One thing to note about periodontal disease is that it is always preceded by gingivitis. Gingivitis is defined as the initial stage of periodontal disease. During this stage, only the soft tissues of the mouth are affected by plaque buildup. Gingivitis causes the gums to be inflamed, irritated, or bleed. Thankfully, unlike further stages of periodontal disease, gingivitis can be reversed. Professional cleanings, regular brushing, flossing, and checkups can restore your gums to favorable health.
If gingivitis is left untreated, it progresses to the initial stages of periodontitis. Periodontitis is the breakdown of the tooth’s structures that support and secure the teeth in places such as bone, gums, and fibers attaching the teeth to the gums. Although bone structures that have been lost will not grow back, there are intensive treatments and solutions to prevent further damage.
As mentioned before, the earliest stages of periodontal disease begin with gingivitis or the redness, swelling or bleeding of the gums. If these symptoms are present, your dentist will examine the gums for signs of calculus, or tartar, below the gumlines. Oftentimes your dentist will use tools such as a probe and x-rays to examine, measure, and test the pockets and bone levels around your teeth.

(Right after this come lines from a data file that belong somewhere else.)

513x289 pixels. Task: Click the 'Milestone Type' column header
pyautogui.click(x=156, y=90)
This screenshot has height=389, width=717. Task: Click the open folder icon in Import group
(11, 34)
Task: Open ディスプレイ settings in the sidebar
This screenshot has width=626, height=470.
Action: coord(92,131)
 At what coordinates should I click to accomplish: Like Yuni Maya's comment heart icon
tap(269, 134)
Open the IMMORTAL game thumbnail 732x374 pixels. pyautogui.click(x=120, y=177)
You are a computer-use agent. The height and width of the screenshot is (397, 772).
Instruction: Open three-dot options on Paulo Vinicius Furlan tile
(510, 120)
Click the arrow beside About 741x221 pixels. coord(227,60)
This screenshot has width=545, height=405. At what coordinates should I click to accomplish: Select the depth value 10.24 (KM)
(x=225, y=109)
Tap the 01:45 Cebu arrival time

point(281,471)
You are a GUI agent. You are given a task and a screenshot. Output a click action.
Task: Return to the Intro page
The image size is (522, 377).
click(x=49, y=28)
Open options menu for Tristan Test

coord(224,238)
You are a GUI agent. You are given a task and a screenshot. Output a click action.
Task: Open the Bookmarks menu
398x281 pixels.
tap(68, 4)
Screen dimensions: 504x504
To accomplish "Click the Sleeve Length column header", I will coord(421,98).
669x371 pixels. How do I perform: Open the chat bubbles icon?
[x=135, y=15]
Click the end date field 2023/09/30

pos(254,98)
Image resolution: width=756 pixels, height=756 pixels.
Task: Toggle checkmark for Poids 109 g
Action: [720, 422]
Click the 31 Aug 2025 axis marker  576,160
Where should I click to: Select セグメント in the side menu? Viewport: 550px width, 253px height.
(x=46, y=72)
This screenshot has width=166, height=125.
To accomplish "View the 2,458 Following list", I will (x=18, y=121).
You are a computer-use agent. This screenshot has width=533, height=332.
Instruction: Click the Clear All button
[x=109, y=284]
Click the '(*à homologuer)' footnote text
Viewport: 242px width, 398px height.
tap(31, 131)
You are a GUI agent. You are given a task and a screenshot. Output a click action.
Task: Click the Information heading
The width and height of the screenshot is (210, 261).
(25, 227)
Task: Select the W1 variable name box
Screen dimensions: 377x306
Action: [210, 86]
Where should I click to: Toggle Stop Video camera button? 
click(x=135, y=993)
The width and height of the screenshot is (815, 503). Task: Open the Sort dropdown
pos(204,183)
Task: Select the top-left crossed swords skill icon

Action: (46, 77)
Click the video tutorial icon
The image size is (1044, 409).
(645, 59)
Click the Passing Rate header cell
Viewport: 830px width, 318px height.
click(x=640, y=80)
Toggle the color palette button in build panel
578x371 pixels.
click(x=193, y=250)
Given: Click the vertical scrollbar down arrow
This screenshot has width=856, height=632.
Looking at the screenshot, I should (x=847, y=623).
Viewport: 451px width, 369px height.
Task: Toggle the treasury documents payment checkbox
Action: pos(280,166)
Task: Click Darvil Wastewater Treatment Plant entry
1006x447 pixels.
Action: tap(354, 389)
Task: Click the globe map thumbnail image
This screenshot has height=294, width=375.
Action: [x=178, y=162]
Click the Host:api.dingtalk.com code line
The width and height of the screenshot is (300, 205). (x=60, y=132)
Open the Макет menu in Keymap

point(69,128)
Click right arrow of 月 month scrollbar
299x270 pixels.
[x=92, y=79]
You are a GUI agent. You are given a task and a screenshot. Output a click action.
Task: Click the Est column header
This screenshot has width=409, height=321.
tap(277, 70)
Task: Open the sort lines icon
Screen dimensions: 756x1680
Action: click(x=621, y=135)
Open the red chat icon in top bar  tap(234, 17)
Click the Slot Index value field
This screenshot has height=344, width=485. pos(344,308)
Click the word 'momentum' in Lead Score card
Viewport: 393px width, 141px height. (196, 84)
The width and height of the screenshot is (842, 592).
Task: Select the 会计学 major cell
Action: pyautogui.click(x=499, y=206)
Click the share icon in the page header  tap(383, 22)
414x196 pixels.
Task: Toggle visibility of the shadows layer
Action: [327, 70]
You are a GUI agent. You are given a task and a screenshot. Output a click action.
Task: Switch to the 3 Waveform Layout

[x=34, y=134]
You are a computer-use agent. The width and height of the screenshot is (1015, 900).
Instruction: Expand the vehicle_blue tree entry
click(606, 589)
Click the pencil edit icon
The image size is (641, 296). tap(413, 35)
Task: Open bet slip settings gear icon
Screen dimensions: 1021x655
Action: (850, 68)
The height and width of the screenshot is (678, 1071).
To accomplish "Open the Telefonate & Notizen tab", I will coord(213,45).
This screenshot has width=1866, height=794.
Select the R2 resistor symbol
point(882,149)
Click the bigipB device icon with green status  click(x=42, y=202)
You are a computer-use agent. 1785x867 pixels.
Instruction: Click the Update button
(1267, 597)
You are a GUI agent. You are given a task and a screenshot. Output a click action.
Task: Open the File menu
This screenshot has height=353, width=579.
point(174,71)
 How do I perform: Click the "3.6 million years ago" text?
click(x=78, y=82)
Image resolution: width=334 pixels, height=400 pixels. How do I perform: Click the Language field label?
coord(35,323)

Although well-established periodontal disease cannot be repaired, there are treatments and procedures available to prevent further damage, as well as reversal treatments to the gingivitis stages. Gingivitis treatments involve a good and thorough at-home oral hygiene routine and regular professional cleanings at your dental office. Periodontitis requires more aggressive, deep cleanings using scaling and root planing to remove the plaque and calculus below the gumline. Depending on the case, other aids such as anesthesia and antibiotics may be used in this process. Please keep in mind that patients who do have periodontal disease present will require more frequent cleanings and check-ups to ensure best health practices.